■ **EXERCISE DESCRIPTION**:
Take the material below and reproduce, word for word, only the lines from the line with "Task: Click the next" through the line with "Task: Open database ID g2scetci link".

■ **DATA PROVIDED**:
* * *

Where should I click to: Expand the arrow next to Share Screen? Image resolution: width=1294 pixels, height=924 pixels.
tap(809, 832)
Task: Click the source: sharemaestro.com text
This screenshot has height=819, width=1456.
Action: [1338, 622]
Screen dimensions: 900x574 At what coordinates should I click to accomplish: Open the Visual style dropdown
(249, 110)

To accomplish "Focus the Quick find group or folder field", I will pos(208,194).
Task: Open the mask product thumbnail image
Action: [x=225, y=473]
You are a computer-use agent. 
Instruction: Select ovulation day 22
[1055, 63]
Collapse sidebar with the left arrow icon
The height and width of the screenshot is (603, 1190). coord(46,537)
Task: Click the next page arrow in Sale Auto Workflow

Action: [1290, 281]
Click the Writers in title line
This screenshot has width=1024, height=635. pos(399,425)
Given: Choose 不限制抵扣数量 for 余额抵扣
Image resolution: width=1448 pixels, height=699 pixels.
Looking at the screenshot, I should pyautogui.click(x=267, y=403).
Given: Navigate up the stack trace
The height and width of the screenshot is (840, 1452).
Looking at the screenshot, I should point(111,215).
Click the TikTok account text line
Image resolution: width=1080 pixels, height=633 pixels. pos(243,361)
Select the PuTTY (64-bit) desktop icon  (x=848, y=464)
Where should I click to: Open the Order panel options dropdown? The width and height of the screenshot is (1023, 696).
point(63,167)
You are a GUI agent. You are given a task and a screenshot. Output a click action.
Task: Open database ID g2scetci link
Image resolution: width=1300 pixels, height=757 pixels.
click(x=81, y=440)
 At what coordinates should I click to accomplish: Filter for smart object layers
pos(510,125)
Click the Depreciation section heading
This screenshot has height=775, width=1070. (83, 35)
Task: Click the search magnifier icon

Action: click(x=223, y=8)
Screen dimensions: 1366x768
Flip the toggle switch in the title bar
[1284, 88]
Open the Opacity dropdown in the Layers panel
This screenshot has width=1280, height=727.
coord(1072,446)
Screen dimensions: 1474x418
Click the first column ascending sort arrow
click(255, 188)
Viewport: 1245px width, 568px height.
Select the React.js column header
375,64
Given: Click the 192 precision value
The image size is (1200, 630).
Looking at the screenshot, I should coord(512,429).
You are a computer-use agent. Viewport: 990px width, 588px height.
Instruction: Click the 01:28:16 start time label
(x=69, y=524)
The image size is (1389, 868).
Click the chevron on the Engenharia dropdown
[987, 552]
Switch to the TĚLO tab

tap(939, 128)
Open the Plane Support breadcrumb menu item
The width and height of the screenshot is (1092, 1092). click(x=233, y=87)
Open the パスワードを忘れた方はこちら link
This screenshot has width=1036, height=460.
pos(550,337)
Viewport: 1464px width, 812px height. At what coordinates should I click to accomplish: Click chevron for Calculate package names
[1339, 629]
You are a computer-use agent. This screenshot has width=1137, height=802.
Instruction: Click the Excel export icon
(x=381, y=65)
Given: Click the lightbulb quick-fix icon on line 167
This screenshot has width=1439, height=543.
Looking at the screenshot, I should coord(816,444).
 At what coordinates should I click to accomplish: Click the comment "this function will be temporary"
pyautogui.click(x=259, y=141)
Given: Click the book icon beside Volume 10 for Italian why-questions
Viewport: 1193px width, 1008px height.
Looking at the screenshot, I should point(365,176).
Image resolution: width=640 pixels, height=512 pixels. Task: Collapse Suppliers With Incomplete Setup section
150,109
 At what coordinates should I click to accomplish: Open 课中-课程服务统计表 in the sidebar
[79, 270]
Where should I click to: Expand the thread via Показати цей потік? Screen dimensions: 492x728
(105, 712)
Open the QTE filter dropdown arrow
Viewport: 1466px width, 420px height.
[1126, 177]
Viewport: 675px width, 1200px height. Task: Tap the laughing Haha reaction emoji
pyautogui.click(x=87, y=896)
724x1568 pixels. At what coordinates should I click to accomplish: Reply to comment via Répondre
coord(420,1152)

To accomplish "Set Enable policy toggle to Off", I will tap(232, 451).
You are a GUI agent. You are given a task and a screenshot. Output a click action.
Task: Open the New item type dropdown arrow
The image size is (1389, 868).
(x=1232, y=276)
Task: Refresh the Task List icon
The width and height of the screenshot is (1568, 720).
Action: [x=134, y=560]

* * *

■ **WRITTEN SOLUTION**:
Task: Click the next page arrow in Sale Auto Workflow

Action: [1290, 281]
Click the Writers in title line
This screenshot has width=1024, height=635. pos(399,425)
Given: Choose 不限制抵扣数量 for 余额抵扣
Image resolution: width=1448 pixels, height=699 pixels.
Looking at the screenshot, I should pyautogui.click(x=267, y=403).
Given: Navigate up the stack trace
The height and width of the screenshot is (840, 1452).
Looking at the screenshot, I should point(111,215).
Click the TikTok account text line
Image resolution: width=1080 pixels, height=633 pixels. pos(243,361)
Select the PuTTY (64-bit) desktop icon  (x=848, y=464)
Where should I click to: Open the Order panel options dropdown? The width and height of the screenshot is (1023, 696).
point(63,167)
You are a GUI agent. You are given a task and a screenshot. Output a click action.
Task: Open database ID g2scetci link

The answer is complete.